Now comes Earthling, which finds Bowie dancing with the machine, rhythms rife with spastic jungle beats and dark, brooding electronica. While the new frontier of drum 'n' bass would seem simpatico with Bowie's muse, it's not always a perfect fit; the programmed "jungle" beats seem tossed off and generic, never quite meshing with Bowie's nuanced vocals. However, when he plays it straight, mixing Reeves Gabrels' sandpaper riffs and Mike Garson's casual virtuosity with techno and quasi-industrial flavors, the simple songs of Earthling sound right at home.

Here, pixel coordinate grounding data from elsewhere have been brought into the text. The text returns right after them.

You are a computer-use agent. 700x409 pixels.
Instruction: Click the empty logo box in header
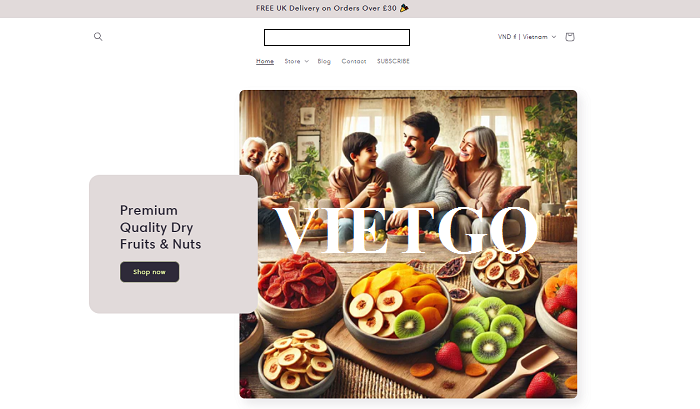[337, 38]
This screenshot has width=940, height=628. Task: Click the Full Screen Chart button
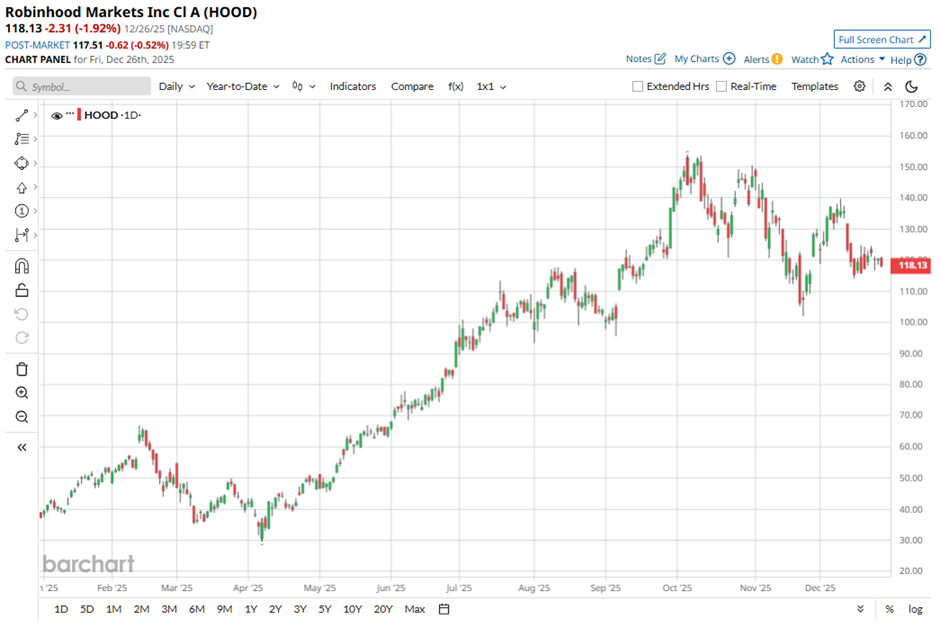(881, 40)
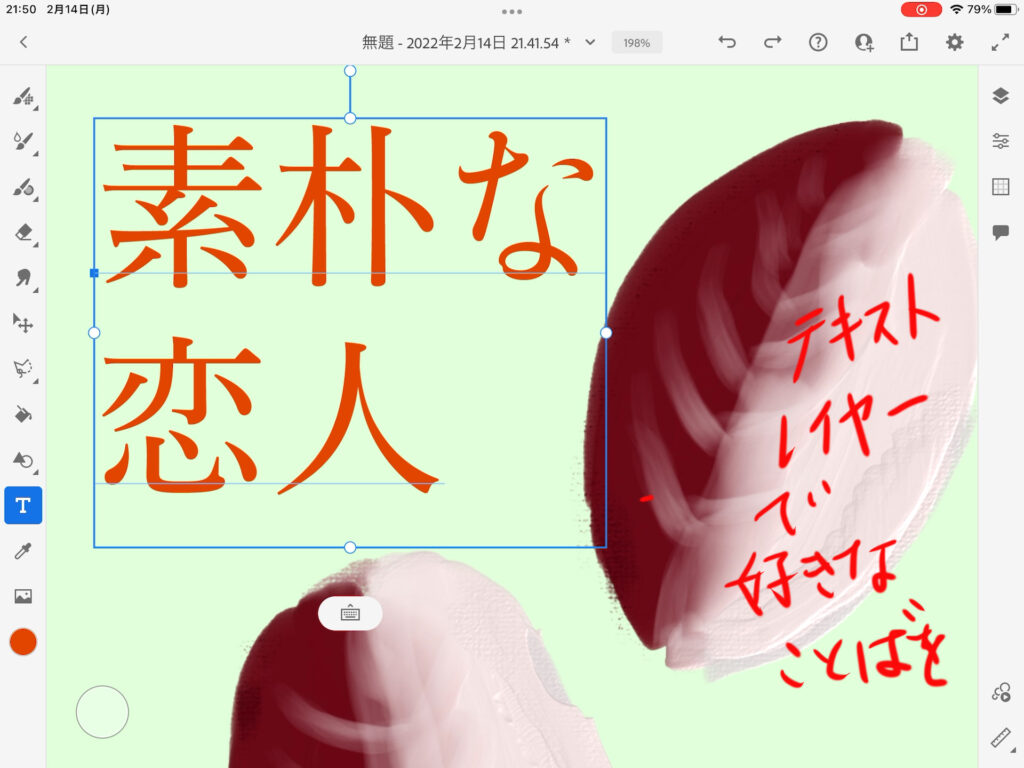Go back to the home screen
The height and width of the screenshot is (768, 1024).
tap(23, 42)
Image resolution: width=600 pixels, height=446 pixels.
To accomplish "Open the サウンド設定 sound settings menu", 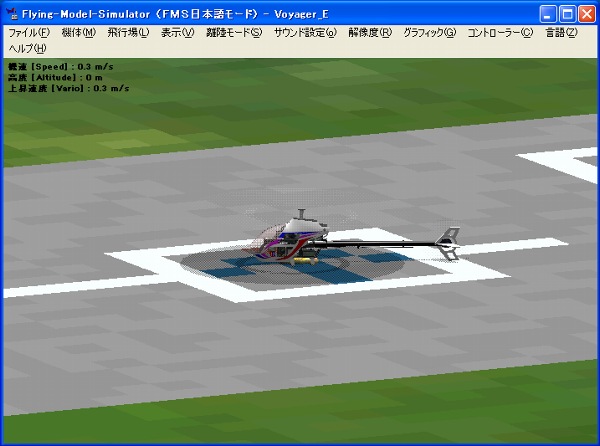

Some of the songs seem a bit bloated, with good hooks stretched thin; the kinetic jungle blasts of Little Wonder and the "Nightclubbing"-esque dirty crawl of Seven Years In Tibet cry out for a focused precision that Bowie the producer doesn't bring to the table (calling Jack Dangers, calling Jack Dangers...). However, the throbbing pulse of Dead Man Walking and I'm Afraid Of Americans offer glimpses of the commercial yet crucial Bowie that the 1990's have missed. Other charmers include a more traditional mix of the Internet fave Telling Lies as well as the understated The Last Thing You Should Do.
Earthling is the first of two promised 1997 releases, with the other a continuation of the intriguing Eno-produced Nathan Adler series called Contamination. If Bowie can somehow graft the contemporary and commercial leanings of Earthling with the intellectual fable world of Outside, then Contamination should get under the skin like no Bowie effort has in over a decade. Until then, however, Earthling is an entertaining if slight diversion.
Remember: Earthling will be released on February 11 in the USA and February 3 in the rest of the world..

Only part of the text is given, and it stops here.